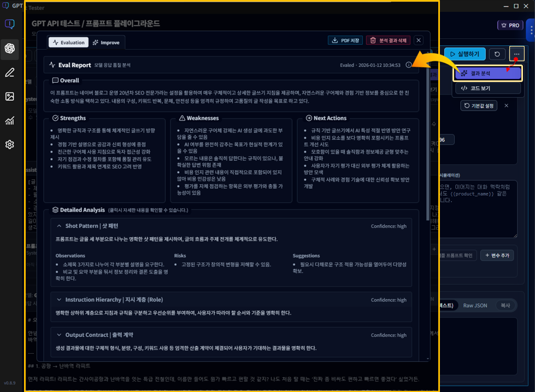Open the image tool in sidebar
This screenshot has height=392, width=535.
coord(9,97)
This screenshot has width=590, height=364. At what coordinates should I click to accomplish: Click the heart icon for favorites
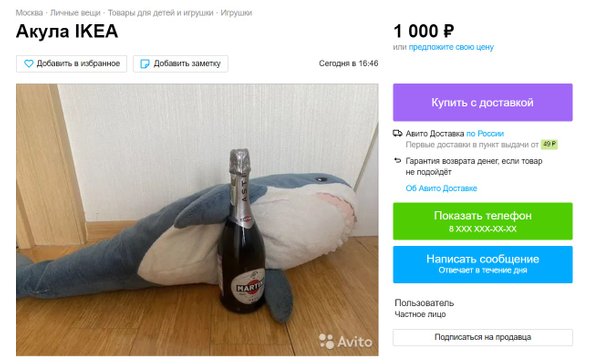(29, 64)
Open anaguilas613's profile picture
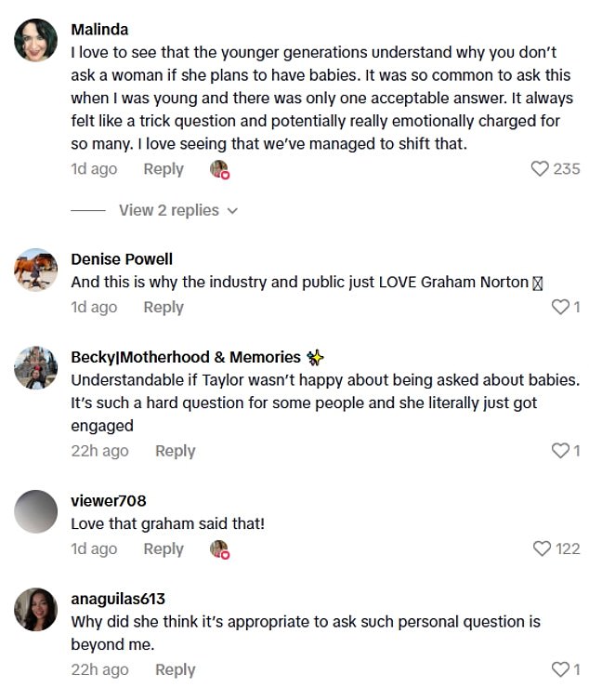Screen dimensions: 589x700 point(36,610)
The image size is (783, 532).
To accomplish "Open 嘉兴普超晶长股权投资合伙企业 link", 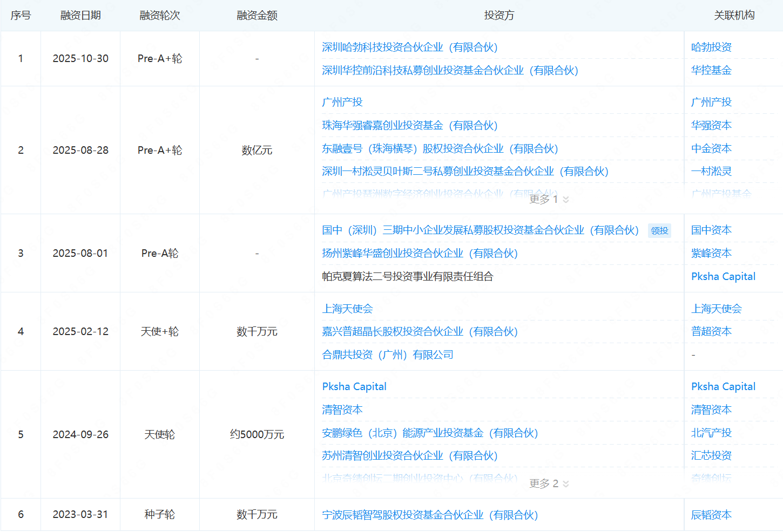I will [420, 332].
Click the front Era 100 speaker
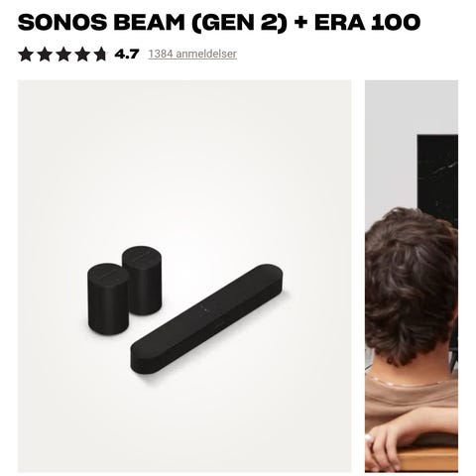Viewport: 476px width, 476px height. tap(108, 299)
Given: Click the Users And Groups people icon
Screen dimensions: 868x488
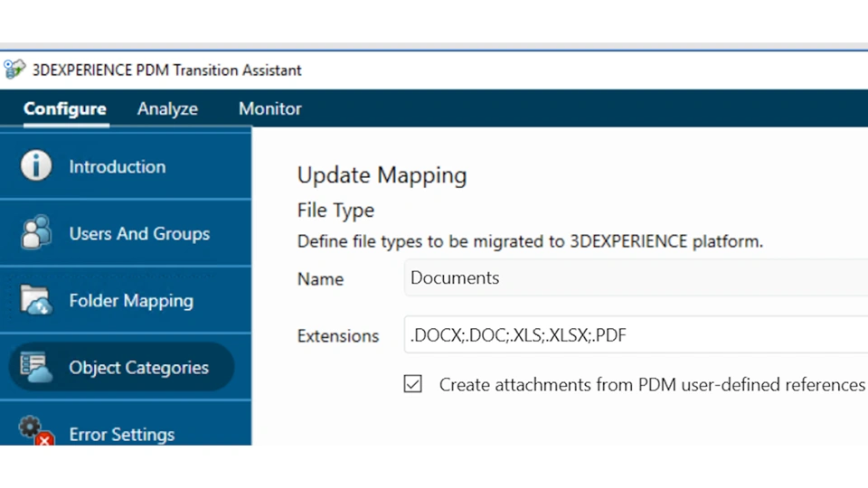Looking at the screenshot, I should coord(36,233).

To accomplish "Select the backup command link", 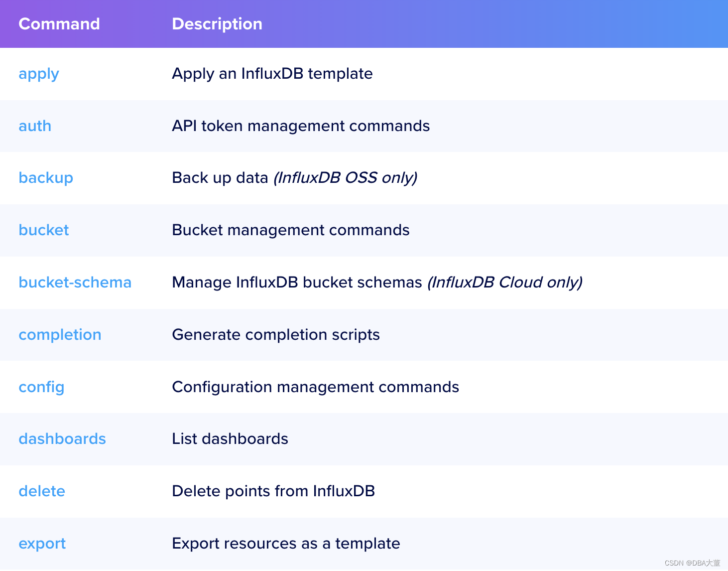I will click(x=46, y=178).
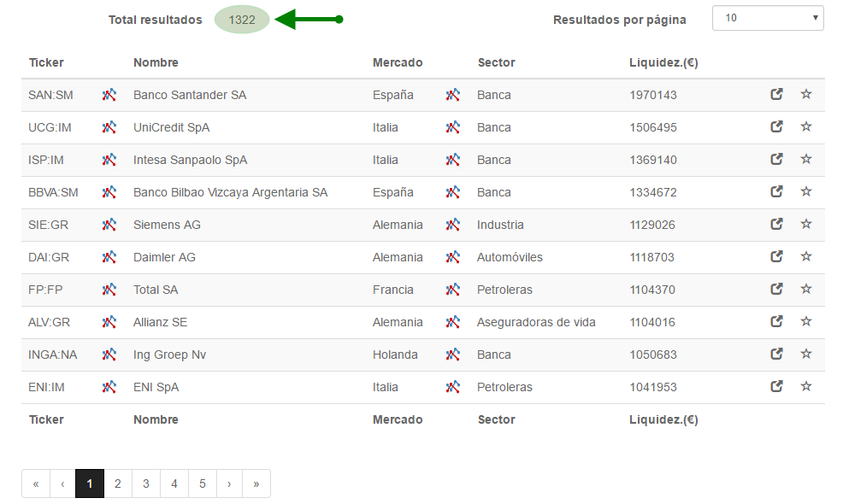Go to next page with › button

pyautogui.click(x=229, y=483)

####

**INSTRUCTIONS TO FOLLOW**.
Set down word for word the lines above from the one with "This screenshot has width=590, height=364." up to and including the one with "The image size is (783, 532).". Omit every picture.

**TASK RESPONSE**.
This screenshot has width=590, height=364. At what coordinates should I click to accomplish: Click the heart icon for favorites
(29, 64)
Open anaguilas613's profile picture
Screen dimensions: 589x700 point(36,610)
The image size is (783, 532).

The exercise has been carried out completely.